The following are the supported prediction quality metrics for Regression models.
- Mean Square Error (MSE)
Mean squared error (MSE) measures the amount of error (also called residual) in regression models. It assesses the average squared difference between the observed and predicted values. When a model has no error, the MSE equals zero. As model error increases, its value increases. The mean squared error is also known as the mean squared deviation (MSD) and is calculated by dividing the sum of squared errors by the sample size.
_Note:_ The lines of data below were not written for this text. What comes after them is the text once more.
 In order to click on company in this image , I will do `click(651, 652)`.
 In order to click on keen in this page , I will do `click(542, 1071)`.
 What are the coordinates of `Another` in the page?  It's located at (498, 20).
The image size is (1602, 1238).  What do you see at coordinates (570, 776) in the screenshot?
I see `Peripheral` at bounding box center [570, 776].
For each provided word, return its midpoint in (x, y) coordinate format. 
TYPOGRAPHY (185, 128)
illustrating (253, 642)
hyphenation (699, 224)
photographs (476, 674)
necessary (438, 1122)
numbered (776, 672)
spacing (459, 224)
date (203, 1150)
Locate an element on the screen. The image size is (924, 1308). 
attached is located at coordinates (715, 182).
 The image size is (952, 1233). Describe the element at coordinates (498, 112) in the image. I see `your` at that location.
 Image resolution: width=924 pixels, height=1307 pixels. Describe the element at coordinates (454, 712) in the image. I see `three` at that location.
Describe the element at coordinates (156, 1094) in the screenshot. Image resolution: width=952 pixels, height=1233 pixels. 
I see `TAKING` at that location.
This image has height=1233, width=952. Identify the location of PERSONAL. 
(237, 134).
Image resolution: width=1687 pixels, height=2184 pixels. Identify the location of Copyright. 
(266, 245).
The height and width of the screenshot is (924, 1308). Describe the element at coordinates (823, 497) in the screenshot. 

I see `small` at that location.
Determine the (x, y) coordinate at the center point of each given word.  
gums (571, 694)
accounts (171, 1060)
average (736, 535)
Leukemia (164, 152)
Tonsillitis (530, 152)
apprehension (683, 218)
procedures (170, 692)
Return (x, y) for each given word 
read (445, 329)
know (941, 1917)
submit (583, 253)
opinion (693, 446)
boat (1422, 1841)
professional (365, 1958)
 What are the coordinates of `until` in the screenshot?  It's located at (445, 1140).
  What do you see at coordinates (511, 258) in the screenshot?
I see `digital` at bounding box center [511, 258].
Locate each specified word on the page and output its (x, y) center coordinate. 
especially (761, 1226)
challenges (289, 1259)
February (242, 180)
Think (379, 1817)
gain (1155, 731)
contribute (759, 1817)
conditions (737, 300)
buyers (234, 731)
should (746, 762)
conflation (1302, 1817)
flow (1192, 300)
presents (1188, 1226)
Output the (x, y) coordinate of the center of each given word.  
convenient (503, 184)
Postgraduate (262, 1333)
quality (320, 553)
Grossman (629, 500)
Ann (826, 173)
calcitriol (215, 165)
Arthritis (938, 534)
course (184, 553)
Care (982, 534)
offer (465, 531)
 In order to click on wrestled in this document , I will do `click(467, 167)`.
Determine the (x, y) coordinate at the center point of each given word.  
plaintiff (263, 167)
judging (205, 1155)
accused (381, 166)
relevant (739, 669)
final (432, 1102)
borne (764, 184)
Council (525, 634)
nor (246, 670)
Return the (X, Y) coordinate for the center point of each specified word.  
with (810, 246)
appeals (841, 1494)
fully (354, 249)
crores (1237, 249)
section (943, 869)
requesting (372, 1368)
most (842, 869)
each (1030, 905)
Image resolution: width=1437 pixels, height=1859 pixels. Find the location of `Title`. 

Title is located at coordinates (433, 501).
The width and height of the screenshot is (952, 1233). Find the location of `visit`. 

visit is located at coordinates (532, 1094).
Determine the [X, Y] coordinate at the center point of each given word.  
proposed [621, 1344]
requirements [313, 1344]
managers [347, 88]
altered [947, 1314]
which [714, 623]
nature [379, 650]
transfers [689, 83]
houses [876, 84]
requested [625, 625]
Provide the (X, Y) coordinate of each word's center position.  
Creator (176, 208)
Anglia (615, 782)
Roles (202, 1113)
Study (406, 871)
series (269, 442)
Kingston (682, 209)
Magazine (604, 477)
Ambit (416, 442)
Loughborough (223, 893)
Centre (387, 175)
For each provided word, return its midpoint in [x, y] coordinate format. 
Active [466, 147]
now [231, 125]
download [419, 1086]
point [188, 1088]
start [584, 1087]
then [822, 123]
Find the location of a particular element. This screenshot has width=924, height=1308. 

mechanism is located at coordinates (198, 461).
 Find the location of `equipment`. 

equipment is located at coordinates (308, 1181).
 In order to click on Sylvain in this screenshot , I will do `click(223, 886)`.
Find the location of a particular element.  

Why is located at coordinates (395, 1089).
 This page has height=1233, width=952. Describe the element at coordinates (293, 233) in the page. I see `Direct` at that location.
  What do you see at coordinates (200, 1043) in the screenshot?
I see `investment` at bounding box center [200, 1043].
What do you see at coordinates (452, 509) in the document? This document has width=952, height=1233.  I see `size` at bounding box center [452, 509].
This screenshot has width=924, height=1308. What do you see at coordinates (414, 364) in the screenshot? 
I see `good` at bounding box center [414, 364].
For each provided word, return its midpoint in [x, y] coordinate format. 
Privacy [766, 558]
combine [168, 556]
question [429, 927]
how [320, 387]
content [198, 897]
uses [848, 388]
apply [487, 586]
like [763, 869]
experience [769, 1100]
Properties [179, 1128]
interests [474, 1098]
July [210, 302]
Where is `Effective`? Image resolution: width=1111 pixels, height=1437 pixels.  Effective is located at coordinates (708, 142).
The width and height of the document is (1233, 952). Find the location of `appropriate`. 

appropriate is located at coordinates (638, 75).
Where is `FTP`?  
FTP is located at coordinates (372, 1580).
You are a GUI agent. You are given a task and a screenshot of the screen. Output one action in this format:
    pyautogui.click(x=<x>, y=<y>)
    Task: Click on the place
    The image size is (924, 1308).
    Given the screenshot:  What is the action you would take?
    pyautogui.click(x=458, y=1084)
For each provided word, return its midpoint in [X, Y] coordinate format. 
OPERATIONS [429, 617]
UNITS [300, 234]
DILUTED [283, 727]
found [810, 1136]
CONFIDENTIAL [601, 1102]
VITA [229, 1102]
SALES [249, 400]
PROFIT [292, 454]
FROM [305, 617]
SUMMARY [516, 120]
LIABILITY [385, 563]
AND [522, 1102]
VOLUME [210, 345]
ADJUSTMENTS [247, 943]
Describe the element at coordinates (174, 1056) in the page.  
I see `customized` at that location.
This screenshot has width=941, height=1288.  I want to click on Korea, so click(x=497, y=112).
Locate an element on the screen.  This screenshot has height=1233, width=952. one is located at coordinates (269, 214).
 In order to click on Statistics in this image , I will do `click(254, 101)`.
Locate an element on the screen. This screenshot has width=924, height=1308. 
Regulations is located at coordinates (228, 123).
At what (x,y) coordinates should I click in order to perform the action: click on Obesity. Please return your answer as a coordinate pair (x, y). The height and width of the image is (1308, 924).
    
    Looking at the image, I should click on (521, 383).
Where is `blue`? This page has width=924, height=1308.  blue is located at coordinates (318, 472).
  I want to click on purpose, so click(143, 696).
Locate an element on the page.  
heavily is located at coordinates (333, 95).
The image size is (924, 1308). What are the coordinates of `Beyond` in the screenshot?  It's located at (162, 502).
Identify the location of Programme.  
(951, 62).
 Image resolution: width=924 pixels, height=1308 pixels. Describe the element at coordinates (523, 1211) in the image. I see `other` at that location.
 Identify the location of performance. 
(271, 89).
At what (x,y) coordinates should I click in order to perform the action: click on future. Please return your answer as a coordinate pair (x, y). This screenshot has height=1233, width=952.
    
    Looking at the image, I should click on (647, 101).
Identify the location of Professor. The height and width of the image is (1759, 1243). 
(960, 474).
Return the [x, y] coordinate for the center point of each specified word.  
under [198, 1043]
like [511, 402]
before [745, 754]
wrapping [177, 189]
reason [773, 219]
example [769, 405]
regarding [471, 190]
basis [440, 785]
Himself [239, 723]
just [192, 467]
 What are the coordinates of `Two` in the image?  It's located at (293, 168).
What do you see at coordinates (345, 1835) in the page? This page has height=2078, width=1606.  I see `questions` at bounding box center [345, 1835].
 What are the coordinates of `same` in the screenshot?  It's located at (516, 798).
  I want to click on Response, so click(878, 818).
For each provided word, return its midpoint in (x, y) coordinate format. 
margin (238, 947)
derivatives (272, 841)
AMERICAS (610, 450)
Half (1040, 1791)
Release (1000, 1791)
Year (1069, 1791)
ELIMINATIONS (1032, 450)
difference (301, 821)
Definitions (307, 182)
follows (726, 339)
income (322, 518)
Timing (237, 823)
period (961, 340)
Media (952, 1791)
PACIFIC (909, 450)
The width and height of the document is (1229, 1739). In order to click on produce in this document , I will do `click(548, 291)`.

- Mean Absolute Error (MAE)
The MAE is computed by taking the average of the absolute difference between the actual or true values and the values that are predicted by the regression model for every datapoint in the evaluation dataset. It is therefore measuring the average magnitude of errors of the predictions irrespective of whether the prediction was less than or greater than the actual value.
- Mean Absolute Percentage (MAPE)
Mean absolute percentage error (MAPE) is commonly used as a loss function for regression problems and in model evaluation. It is the percentage equivalent of MAE and as it is a percentage is an intuitive way to quantify on average how far the model’s predictions are off from the actual values. Both MAPE and MAE are robust to outliers but have the disadvantage of being biased towards predictions that are less than the actual values themselves.
- R-Squared (R2)
R-Squared (R2) is a statistical measure of how close the data is to the fitted regression hyperplane.It is defined as the percentage of variation in the target variable that is explained by the regression model. R-Squared (R2) lies between 0 and 1 ( or 0% and 100%) and 0 (0%) indicates that the model explains none of the variability of the target data around its mean and 1 (100%) indicates that the model explains all the variability of the target data around its mean
- Gini (Normalized)
The (normalized) Gini coefficient gets its inspiration from the Lorentz curve in economics and is typically used when the datasets are imbalanced i.e there are big (and) small values in the dataset. In the context of regression models, the equivalent of the Lorenz curve is built using the predicted values of the target variable as opposed to “income” that is used in the case of economics models. The Gini coefficient is then defined as the area under the Lorenz curve. Dividing the Gini coefficient computed from the Lorenz curve of the predictions by the Gini coefficient computed from the actual values results in a normalized Gini coefficient for regression models.